(Required work) The output is to match the entries below character for character.
::::
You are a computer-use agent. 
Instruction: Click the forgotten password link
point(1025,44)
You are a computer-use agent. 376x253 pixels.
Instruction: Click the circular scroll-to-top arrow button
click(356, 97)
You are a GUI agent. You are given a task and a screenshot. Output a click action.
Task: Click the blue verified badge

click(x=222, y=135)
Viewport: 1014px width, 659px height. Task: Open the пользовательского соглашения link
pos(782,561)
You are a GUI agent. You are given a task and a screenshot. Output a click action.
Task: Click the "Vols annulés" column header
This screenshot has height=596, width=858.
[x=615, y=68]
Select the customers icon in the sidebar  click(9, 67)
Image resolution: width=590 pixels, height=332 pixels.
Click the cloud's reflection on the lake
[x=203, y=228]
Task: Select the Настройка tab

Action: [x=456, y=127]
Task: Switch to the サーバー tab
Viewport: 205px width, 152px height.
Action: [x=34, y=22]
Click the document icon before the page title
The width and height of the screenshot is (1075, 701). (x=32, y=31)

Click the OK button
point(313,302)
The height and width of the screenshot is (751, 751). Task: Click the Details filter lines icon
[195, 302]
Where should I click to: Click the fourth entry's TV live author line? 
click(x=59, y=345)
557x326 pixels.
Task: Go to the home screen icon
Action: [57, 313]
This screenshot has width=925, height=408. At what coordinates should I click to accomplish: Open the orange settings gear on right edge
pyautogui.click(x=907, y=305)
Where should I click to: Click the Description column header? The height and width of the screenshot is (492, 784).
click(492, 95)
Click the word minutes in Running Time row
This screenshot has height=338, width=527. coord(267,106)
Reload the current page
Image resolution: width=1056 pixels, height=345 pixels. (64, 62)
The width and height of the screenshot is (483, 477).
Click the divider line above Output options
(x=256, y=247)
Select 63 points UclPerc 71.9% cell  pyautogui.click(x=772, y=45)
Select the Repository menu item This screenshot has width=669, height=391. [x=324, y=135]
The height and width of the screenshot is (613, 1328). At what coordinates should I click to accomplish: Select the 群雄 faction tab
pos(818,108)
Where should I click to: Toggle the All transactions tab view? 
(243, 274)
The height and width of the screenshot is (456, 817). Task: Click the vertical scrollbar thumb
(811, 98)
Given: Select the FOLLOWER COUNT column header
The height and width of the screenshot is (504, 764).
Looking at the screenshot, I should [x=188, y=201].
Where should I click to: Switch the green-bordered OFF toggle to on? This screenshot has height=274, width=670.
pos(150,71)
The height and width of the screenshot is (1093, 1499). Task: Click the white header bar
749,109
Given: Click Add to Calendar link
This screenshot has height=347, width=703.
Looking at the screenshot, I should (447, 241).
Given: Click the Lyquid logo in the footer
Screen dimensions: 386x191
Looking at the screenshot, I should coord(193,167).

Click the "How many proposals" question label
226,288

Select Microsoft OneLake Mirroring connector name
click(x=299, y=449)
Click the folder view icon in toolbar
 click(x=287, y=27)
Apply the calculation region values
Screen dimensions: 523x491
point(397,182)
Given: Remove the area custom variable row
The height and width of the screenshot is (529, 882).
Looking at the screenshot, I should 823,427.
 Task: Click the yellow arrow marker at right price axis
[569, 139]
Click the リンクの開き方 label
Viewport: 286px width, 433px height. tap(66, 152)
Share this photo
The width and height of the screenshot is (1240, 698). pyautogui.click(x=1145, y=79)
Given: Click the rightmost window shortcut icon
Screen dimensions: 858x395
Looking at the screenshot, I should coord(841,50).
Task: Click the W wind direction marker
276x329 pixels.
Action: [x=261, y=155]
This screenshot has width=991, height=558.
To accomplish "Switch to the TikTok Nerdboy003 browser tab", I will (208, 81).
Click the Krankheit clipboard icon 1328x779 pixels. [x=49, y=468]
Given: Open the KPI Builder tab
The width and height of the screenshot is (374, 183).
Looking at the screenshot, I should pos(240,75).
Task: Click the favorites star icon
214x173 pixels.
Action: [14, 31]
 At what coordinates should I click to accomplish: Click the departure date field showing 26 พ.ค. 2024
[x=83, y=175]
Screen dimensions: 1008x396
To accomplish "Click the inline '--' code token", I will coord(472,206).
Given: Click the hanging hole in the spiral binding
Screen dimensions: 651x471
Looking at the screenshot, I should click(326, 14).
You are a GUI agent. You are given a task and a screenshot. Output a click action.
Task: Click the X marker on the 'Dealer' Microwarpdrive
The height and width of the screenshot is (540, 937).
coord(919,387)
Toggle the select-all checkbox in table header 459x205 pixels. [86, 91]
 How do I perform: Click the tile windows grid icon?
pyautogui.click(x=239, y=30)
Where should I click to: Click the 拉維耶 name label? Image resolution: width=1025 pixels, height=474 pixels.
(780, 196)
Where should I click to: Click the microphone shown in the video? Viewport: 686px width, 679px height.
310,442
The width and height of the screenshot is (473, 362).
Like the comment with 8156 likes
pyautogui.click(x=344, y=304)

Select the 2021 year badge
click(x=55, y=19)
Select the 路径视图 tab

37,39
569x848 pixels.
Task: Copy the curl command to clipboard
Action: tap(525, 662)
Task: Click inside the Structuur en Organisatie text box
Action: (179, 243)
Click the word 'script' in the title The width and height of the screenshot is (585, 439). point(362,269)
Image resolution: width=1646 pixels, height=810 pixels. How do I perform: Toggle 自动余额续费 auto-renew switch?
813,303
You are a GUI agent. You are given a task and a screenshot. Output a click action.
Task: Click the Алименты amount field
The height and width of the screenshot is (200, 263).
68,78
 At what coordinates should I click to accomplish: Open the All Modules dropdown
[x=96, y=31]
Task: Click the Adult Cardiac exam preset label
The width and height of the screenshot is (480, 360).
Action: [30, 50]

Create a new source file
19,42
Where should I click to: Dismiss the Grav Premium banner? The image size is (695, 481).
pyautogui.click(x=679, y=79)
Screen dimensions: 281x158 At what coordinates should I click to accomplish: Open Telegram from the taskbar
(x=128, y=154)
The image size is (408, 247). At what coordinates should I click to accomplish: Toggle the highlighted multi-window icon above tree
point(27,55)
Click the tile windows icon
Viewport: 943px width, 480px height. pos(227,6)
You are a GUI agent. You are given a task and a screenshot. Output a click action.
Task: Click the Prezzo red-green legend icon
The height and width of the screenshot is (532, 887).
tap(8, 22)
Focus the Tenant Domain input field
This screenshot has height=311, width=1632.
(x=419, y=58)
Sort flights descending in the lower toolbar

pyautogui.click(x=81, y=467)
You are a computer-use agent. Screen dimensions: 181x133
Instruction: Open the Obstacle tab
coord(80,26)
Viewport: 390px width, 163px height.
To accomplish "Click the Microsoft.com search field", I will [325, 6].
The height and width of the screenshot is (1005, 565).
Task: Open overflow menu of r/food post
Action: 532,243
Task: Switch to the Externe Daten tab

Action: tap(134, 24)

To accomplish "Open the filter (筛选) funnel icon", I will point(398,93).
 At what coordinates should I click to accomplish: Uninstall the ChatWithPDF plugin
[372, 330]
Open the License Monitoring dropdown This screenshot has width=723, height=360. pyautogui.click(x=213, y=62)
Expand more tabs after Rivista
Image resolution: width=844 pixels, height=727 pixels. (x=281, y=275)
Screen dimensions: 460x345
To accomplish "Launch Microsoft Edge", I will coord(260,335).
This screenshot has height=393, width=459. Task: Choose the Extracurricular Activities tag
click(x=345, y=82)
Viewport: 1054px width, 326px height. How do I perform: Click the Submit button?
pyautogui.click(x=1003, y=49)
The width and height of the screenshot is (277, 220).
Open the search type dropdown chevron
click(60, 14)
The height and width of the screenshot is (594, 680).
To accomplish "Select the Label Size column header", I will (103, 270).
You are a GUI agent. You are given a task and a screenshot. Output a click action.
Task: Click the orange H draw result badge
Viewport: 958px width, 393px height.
::::
(Reply)
You are a computer-use agent. 
Instruction: Click the forgotten password link
point(1025,44)
You are a computer-use agent. 376x253 pixels.
Instruction: Click the circular scroll-to-top arrow button
click(356, 97)
You are a GUI agent. You are given a task and a screenshot. Output a click action.
Task: Click the blue verified badge

click(x=222, y=135)
Viewport: 1014px width, 659px height. Task: Open the пользовательского соглашения link
pos(782,561)
You are a GUI agent. You are given a task and a screenshot. Output a click action.
Task: Click the "Vols annulés" column header
This screenshot has height=596, width=858.
[x=615, y=68]
Select the customers icon in the sidebar  click(9, 67)
Image resolution: width=590 pixels, height=332 pixels.
Click the cloud's reflection on the lake
[x=203, y=228]
Task: Select the Настройка tab

Action: [x=456, y=127]
Task: Switch to the サーバー tab
Viewport: 205px width, 152px height.
Action: [x=34, y=22]
Click the document icon before the page title
The width and height of the screenshot is (1075, 701). (x=32, y=31)

Click the OK button
point(313,302)
The height and width of the screenshot is (751, 751). Task: Click the Details filter lines icon
[195, 302]
Where should I click to: Click the fourth entry's TV live author line? 
click(x=59, y=345)
557x326 pixels.
Task: Go to the home screen icon
Action: [57, 313]
This screenshot has width=925, height=408. At what coordinates should I click to accomplish: Open the orange settings gear on right edge
pyautogui.click(x=907, y=305)
Where should I click to: Click the Description column header? The height and width of the screenshot is (492, 784).
click(492, 95)
Click the word minutes in Running Time row
This screenshot has height=338, width=527. coord(267,106)
Reload the current page
Image resolution: width=1056 pixels, height=345 pixels. (64, 62)
The width and height of the screenshot is (483, 477).
Click the divider line above Output options
(x=256, y=247)
Select 63 points UclPerc 71.9% cell  pyautogui.click(x=772, y=45)
Select the Repository menu item This screenshot has width=669, height=391. [x=324, y=135]
The height and width of the screenshot is (613, 1328). At what coordinates should I click to accomplish: Select the 群雄 faction tab
pos(818,108)
Where should I click to: Toggle the All transactions tab view? 
(243, 274)
The height and width of the screenshot is (456, 817). Task: Click the vertical scrollbar thumb
(811, 98)
Given: Select the FOLLOWER COUNT column header
The height and width of the screenshot is (504, 764).
Looking at the screenshot, I should [x=188, y=201].
Where should I click to: Switch the green-bordered OFF toggle to on? This screenshot has height=274, width=670.
pos(150,71)
The height and width of the screenshot is (1093, 1499). Task: Click the white header bar
749,109
Given: Click Add to Calendar link
This screenshot has height=347, width=703.
Looking at the screenshot, I should (447, 241).
Given: Click the Lyquid logo in the footer
Screen dimensions: 386x191
Looking at the screenshot, I should coord(193,167).

Click the "How many proposals" question label
226,288

Select Microsoft OneLake Mirroring connector name
click(x=299, y=449)
Click the folder view icon in toolbar
 click(x=287, y=27)
Apply the calculation region values
Screen dimensions: 523x491
point(397,182)
Given: Remove the area custom variable row
The height and width of the screenshot is (529, 882).
Looking at the screenshot, I should 823,427.
 Task: Click the yellow arrow marker at right price axis
[569, 139]
Click the リンクの開き方 label
Viewport: 286px width, 433px height. tap(66, 152)
Share this photo
The width and height of the screenshot is (1240, 698). pyautogui.click(x=1145, y=79)
Given: Click the rightmost window shortcut icon
Screen dimensions: 858x395
Looking at the screenshot, I should coord(841,50).
Task: Click the W wind direction marker
276x329 pixels.
Action: [x=261, y=155]
This screenshot has width=991, height=558.
To accomplish "Switch to the TikTok Nerdboy003 browser tab", I will (208, 81).
Click the Krankheit clipboard icon 1328x779 pixels. [x=49, y=468]
Given: Open the KPI Builder tab
The width and height of the screenshot is (374, 183).
Looking at the screenshot, I should pos(240,75).
Task: Click the favorites star icon
214x173 pixels.
Action: [14, 31]
 At what coordinates should I click to accomplish: Click the departure date field showing 26 พ.ค. 2024
[x=83, y=175]
Screen dimensions: 1008x396
To accomplish "Click the inline '--' code token", I will coord(472,206).
Given: Click the hanging hole in the spiral binding
Screen dimensions: 651x471
Looking at the screenshot, I should click(326, 14).
You are a GUI agent. You are given a task and a screenshot. Output a click action.
Task: Click the X marker on the 'Dealer' Microwarpdrive
The height and width of the screenshot is (540, 937).
coord(919,387)
Toggle the select-all checkbox in table header 459x205 pixels. [86, 91]
 How do I perform: Click the tile windows grid icon?
pyautogui.click(x=239, y=30)
Where should I click to: Click the 拉維耶 name label? Image resolution: width=1025 pixels, height=474 pixels.
(780, 196)
Where should I click to: Click the microphone shown in the video? Viewport: 686px width, 679px height.
310,442
The width and height of the screenshot is (473, 362).
Like the comment with 8156 likes
pyautogui.click(x=344, y=304)

Select the 2021 year badge
click(x=55, y=19)
Select the 路径视图 tab

37,39
569x848 pixels.
Task: Copy the curl command to clipboard
Action: tap(525, 662)
Task: Click inside the Structuur en Organisatie text box
Action: (179, 243)
Click the word 'script' in the title The width and height of the screenshot is (585, 439). point(362,269)
Image resolution: width=1646 pixels, height=810 pixels. How do I perform: Toggle 自动余额续费 auto-renew switch?
813,303
You are a GUI agent. You are given a task and a screenshot. Output a click action.
Task: Click the Алименты amount field
The height and width of the screenshot is (200, 263).
68,78
 At what coordinates should I click to accomplish: Open the All Modules dropdown
[x=96, y=31]
Task: Click the Adult Cardiac exam preset label
The width and height of the screenshot is (480, 360).
Action: [30, 50]

Create a new source file
19,42
Where should I click to: Dismiss the Grav Premium banner? The image size is (695, 481).
pyautogui.click(x=679, y=79)
Screen dimensions: 281x158 At what coordinates should I click to accomplish: Open Telegram from the taskbar
(x=128, y=154)
The image size is (408, 247). At what coordinates should I click to accomplish: Toggle the highlighted multi-window icon above tree
point(27,55)
Click the tile windows icon
Viewport: 943px width, 480px height. pos(227,6)
You are a GUI agent. You are given a task and a screenshot. Output a click action.
Task: Click the Prezzo red-green legend icon
The height and width of the screenshot is (532, 887).
tap(8, 22)
Focus the Tenant Domain input field
This screenshot has height=311, width=1632.
(x=419, y=58)
Sort flights descending in the lower toolbar

pyautogui.click(x=81, y=467)
You are a computer-use agent. Screen dimensions: 181x133
Instruction: Open the Obstacle tab
coord(80,26)
Viewport: 390px width, 163px height.
To accomplish "Click the Microsoft.com search field", I will [325, 6].
The height and width of the screenshot is (1005, 565).
Task: Open overflow menu of r/food post
Action: 532,243
Task: Switch to the Externe Daten tab

Action: tap(134, 24)

To accomplish "Open the filter (筛选) funnel icon", I will point(398,93).
 At what coordinates should I click to accomplish: Uninstall the ChatWithPDF plugin
[372, 330]
Open the License Monitoring dropdown This screenshot has width=723, height=360. pyautogui.click(x=213, y=62)
Expand more tabs after Rivista
Image resolution: width=844 pixels, height=727 pixels. (x=281, y=275)
Screen dimensions: 460x345
To accomplish "Launch Microsoft Edge", I will coord(260,335).
This screenshot has height=393, width=459. Task: Choose the Extracurricular Activities tag
click(x=345, y=82)
Viewport: 1054px width, 326px height. How do I perform: Click the Submit button?
pyautogui.click(x=1003, y=49)
The width and height of the screenshot is (277, 220).
Open the search type dropdown chevron
click(60, 14)
The height and width of the screenshot is (594, 680).
To accomplish "Select the Label Size column header", I will (103, 270).
You are a GUI agent. You are given a task and a screenshot. Output a click action.
Task: Click the orange H draw result badge
Viewport: 958px width, 393px height.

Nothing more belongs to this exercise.